Wind Turbine Capacity Factor Calculator
Calculate wind turbine capacity factor from rated power and annual energy.
Compare your turbine output to onshore and offshore industry averages.
Wind Turbine Capacity Factor (CF)
Capacity factor measures actual energy generated as a fraction of theoretical maximum if the turbine ran at rated power 24/7/365.
The formula: CF = Annual energy / (Rated power × 8,760 hours)
Where 8,760 = total hours in a year.
A 2 MW turbine producing 5,000 MWh/year: CF = 5,000 / (2 × 8,760) = 5,000 / 17,520 = 28.5%
Typical capacity factors (2026):
| Type | Capacity Factor |
|---|---|
| Onshore wind, poor site | 18-25% |
| Onshore wind, average US | 30-37% |
| Onshore wind, excellent site | 40-50% |
| Offshore wind, average | 40-50% |
| Offshore wind, excellent (North Sea) | 50-60% |
| Floating offshore (deep water) | 55-65% |
| Small wind (residential) | 8-15% (often disappointing) |
Comparison to other generation:
| Source | Typical CF |
|---|---|
| Nuclear | 90-95% (baseload) |
| Coal | 50-60% (cycling) |
| Natural gas combined cycle | 55-70% |
| Solar PV | 18-26% |
| Hydroelectric | 35-50% |
| Geothermal | 70-90% |
| Onshore wind average | 35% |
| Offshore wind average | 45% |
Why CF varies so much:
- Wind speed at site — power scales with cube of wind speed
- Hub height — taller = better wind, +30-50% CF
- Turbulence — lowers efficiency
- Curtailment — grid can’t always absorb output (downtime)
- Maintenance — typically 2-5% downtime
- Wake effects — turbines downwind of others lose 5-15% CF
- Seasonal patterns — winter often 50% higher than summer
The “rated power” trap: Rated power is at 12-15 m/s wind.
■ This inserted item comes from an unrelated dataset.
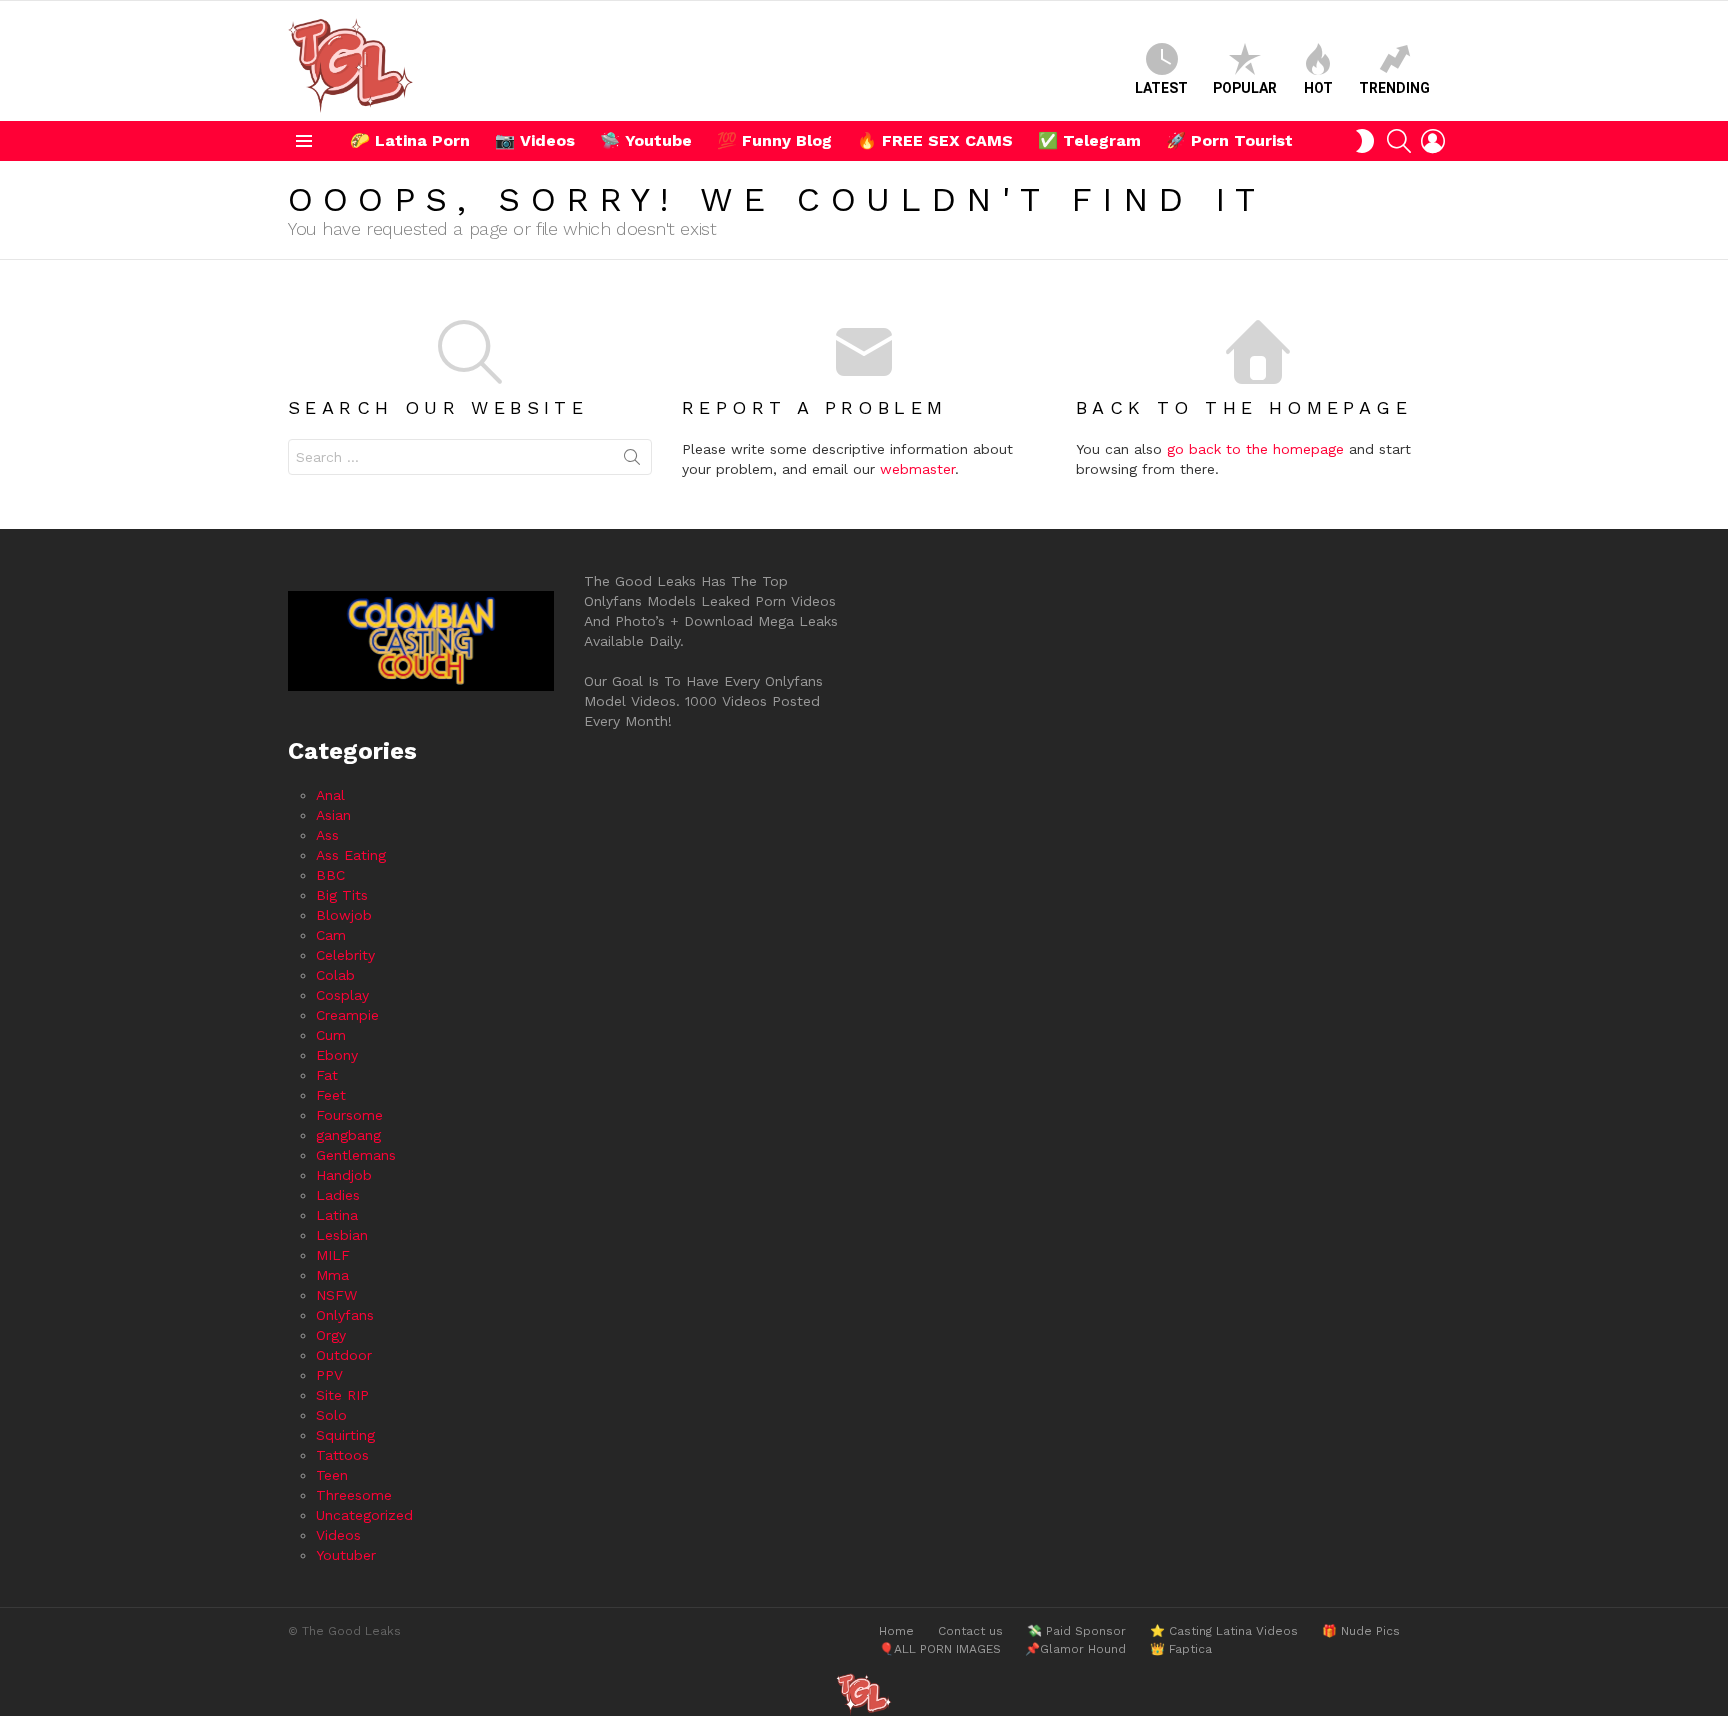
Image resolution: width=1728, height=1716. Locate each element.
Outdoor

In reality, wind blows below rated speed most of the time:
- Below cut-in (3-4 m/s): 0% output
- Cut-in to rated (4-12 m/s): rises with cube of wind
- Rated to cut-out (12-25 m/s): full rated power
- Above cut-out (25+ m/s): shut down for safety
Recent industry trends: Modern turbines have bigger rotors per kW of generator to capture more wind at low speeds. This increases CF without raising rated power. Examples:
- Old: 2 MW with 80m rotor (CF ~30%)
- New: 2 MW with 130m rotor (CF ~45%) — more area, more swept volume
This is why onshore CF averages have risen from ~28% (2010) to ~37% (2024) without major rated-power increases.
For homeowners: Small wind systems (under 20 kW) typically achieve CF of 8-15%. Below 25% you’re often paying more for electricity than the utility charges. Solar usually outcompetes residential wind unless:
- Site has consistent 10+ mph winds
- Tall tower (60+ ft above obstacles) installed
- Local utility has time-of-use rates favoring wind
Calculating your own AEP: AEP (kWh) = Rated power (kW) × 8,760 × CF × Availability
Where availability = 95-98% for well-maintained turbines.
For a 5 kW residential turbine at CF 12%: AEP = 5 × 8,760 × 0.12 × 0.97 = 5,099 kWh/year
At $0.15/kWh utility rate, that’s $765/year of electricity offset — modest payback for a $20,000-40,000 system.